Shirley, a kind and gentle retired show horse, has been loved and cared for by Patti for almost 10 years as a pleasure riding horse.

After initial hospitalization, Shirley continued to decline and abdominal surgery was elected to further investigate the underlying cause of her colic signs.
“With any colic surgery, you never know what the surgeons will find and if the horse will be able to recover, so I was really concerned when she was going to surgery,” Trenna said.
During surgery, a displacement of the colon was identified in Shirley’s large intestine and successfully corrected by WSU’s equine surgery team. Although the surgery went well, Shirley aspirated reflux from her stomach during anesthesia, which led to severe pneumonia and later sepsis.
“Shirley wasn’t eating and was very sick. She started to get very uncomfortable and was deteriorating quickly,” said assistant professor and equine veterinarian Dr. Erin Pinnell.
The daughter-mother duo gave Pinnell the green light to do all necessary procedures and treatments to save Shirley even when things looked grim.
Pinnell started intensive treatment which included antibiotics, fluids, plasma, and steroids.
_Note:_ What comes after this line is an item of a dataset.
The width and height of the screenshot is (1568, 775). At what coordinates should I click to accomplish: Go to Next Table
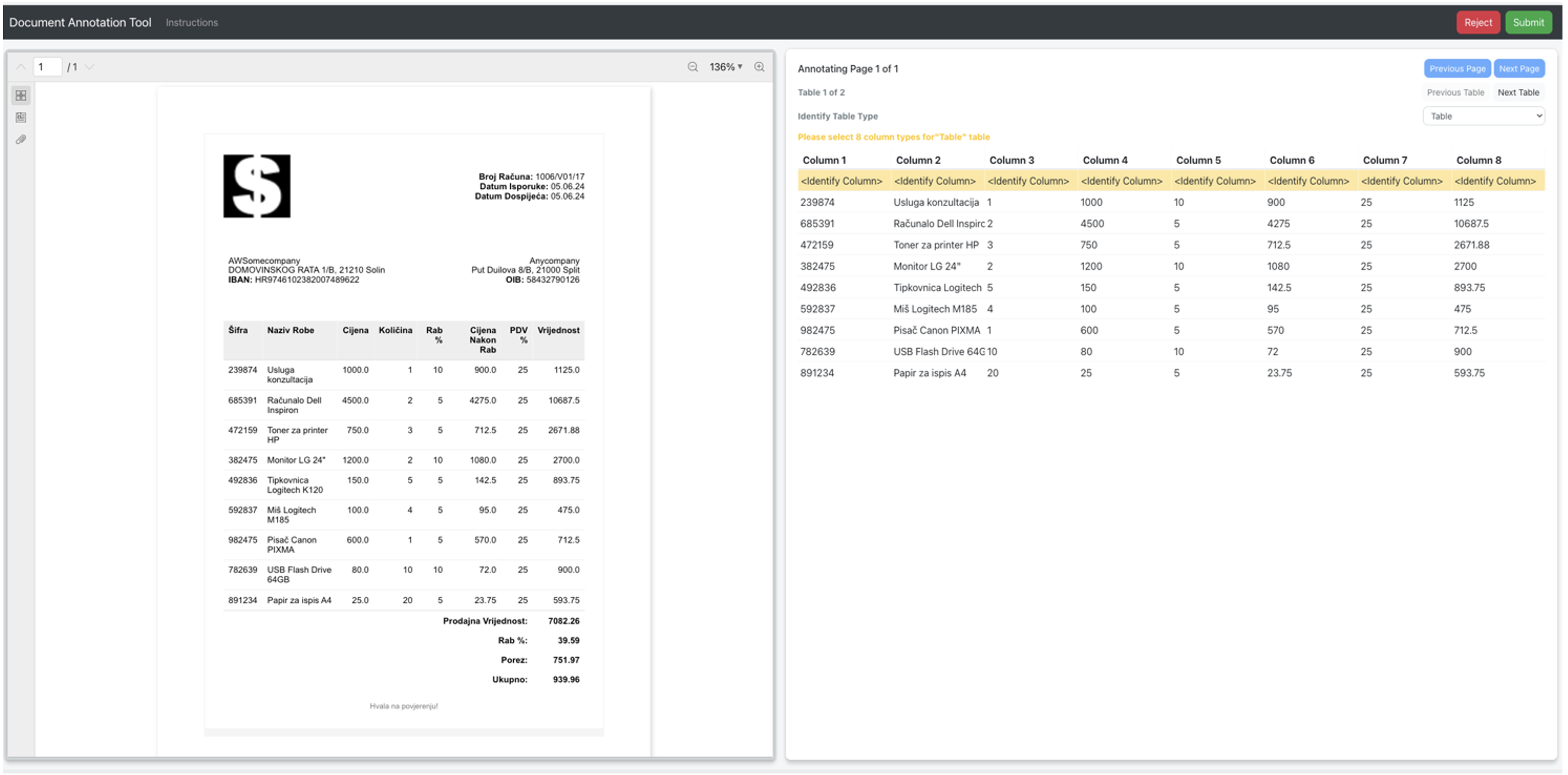tap(1518, 92)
As Shirley’s pneumonia progressed, a chest tube was placed to drain the fluid around her lungs.
Shirley remained in intensive care for several days, in which she gradually improved daily.
“The first week, she was very critical, and we almost euthanized at one point because she was so sick, but Shirley gradually made improvements over the next couple of weeks,” Pinnell said.

Trenna said her experience as a client in the hospital is a good reminder of the emotional toll a sick animal can have on its owner.
“It makes me empathize even more with the owners,” she said. “They are waiting for that phone call with an update every morning and it can be scary having your animal in the hospital when they are critical.”
She’s also thankful for her colleagues who supported her and Shirley every step of the way.
“I love the veterinary community, but it made me appreciate the community even more being a client and having all your friends and colleagues rooting for your horse and wanting the best for her,” Trenna said.
Patti is grateful to everyone involved in the case as well. “I know anytime there is a pet that is sick it is a team effort – it’s the students, technicians, veterinarians, medicine team, surgical team. They treated her as an individual and I think it goes beyond medicine when you put your heart into it like they did,” Patti said.